Lavoro, l’incontro tra domanda e offerta: ecco le professioni più richieste ma che le aziende non riescono a trovare

In Italia, l’incontro tra la domanda di lavoro espressa dalle imprese e l’offerta presente sul mercato è ancora un tema ancora assai problematico: almeno in un caso su 4 le aziende sono disposte ad assumere, ma non trovano le professionalità adatte. Secondo il nuovo Rapporto Excelsior 2018 realizzato da Unioncamere, questo disallineamento ha interessato nel solo anno 2018 il 26% degli oltre 4,5 milioni di contratti di lavoro che il sistema produttivo aveva intenzione di stipulare, 5 punti percentuali in più del 2017. In generale mancano insegnanti di lingue, esperti di software, saldatori ed elettrotecnici. Sei posti su dieci, per queste professioni, non trovano curriculum adatti. Alcune abilità, poi, sono sempre più richieste dal mercato, ma ancora non abbastanza diffuse.

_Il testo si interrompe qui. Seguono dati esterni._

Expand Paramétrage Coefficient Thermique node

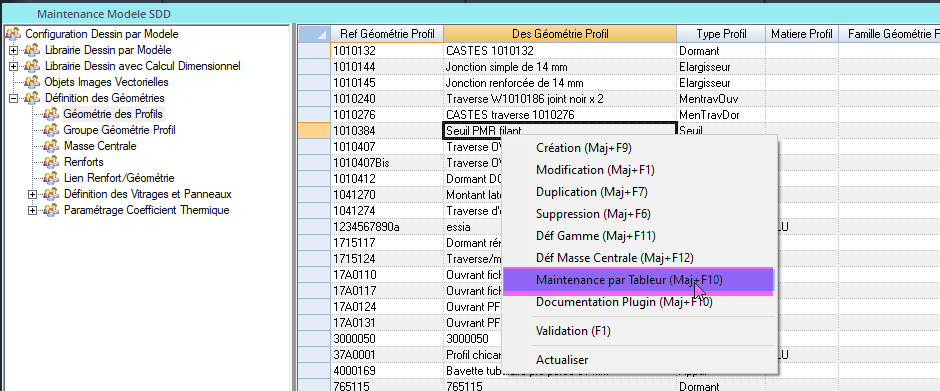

A soffrire sono maggiormente i giovani
Per quanto riguarda i giovani, paradossalmente la situazione diventa ancora più critica: “Del milione e 267mila contratti per i quali le imprese si sono dette orientate preferibilmente verso gli under 30 – si legge sul rapporto Excelsior – il 28% è ritenuto non facile da trovare, con punte del 62% per gli specialisti in scienze informatiche, fisiche e chimiche, del 45% per i tecnici in campo informatico, ingegneristico e della produzione e del 43% per gli operai nelle attività metalmeccaniche ed elettromeccaniche”.
I profili più richiesti
Tra i primi profili difficili da trovare sul mercato, il rapporto segnala le professioni tecniche nell’ambito industriale. Le aziende cercano (ma non trovano) elettrotecnici, tecnici meccanici, saldatori e tagliatori a fiamma, installatori, manutentori e riparatori di macchine informatiche, stampatori, meccanici e montatori di macchinari industriali e assimilati, operai di macchine utensili automatiche e semiautomatiche industriali e conduttori di mezzi pesanti. Per la maggior parte di questi profili, la difficoltà indicata dalle imprese si trova nel reperimento di candidati adatti che scarseggiano, o comunque se trovati non possiedono le competenze necessarie. Nei prossimi anni, prevede il rapporto, nella digitalizzazione e nella sostenibilità si concentreranno il 30% dei contratti.